**TASK STATEMENT**
Starting from the line in which "Screen dimensions: 1920x993" appears, output every line down to the last line of the data below, exactly and without anything more.

** Opening MATERIAL FOR THIS EXERCISE block **

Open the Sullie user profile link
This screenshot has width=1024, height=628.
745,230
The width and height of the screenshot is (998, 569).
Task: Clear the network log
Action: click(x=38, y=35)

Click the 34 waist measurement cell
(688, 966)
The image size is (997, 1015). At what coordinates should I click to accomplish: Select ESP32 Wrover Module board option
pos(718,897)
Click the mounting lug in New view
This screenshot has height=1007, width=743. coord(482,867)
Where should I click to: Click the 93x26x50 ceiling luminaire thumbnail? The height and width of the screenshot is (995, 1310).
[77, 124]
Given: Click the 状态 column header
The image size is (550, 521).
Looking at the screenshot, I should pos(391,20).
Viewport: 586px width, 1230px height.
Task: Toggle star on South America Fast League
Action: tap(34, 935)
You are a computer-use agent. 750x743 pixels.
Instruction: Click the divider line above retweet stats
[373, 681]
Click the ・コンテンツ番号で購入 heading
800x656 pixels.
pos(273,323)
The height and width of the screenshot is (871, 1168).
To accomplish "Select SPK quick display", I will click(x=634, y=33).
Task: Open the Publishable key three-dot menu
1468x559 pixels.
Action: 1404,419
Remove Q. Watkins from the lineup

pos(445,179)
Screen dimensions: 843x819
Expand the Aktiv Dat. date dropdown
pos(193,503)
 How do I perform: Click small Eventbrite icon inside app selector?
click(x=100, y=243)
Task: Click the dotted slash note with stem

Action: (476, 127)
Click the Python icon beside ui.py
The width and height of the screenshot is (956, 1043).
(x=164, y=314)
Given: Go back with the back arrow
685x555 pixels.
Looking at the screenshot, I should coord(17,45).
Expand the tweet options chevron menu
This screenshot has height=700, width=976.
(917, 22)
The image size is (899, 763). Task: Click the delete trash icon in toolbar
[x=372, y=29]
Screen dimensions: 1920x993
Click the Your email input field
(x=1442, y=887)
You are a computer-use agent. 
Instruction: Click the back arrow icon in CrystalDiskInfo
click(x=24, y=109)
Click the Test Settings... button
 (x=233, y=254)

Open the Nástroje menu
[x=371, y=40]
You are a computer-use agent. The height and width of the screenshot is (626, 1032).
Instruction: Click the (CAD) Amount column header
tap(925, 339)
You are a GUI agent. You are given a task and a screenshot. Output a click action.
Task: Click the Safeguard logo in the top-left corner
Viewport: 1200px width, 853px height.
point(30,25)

** Closing MATERIAL FOR THIS EXERCISE block **

**OUTPUT FOR THIS EXERCISE**
Screen dimensions: 1920x993
Click the Your email input field
(x=1442, y=887)
You are a computer-use agent. 
Instruction: Click the back arrow icon in CrystalDiskInfo
click(x=24, y=109)
Click the Test Settings... button
 (x=233, y=254)

Open the Nástroje menu
[x=371, y=40]
You are a computer-use agent. The height and width of the screenshot is (626, 1032).
Instruction: Click the (CAD) Amount column header
tap(925, 339)
You are a GUI agent. You are given a task and a screenshot. Output a click action.
Task: Click the Safeguard logo in the top-left corner
Viewport: 1200px width, 853px height.
point(30,25)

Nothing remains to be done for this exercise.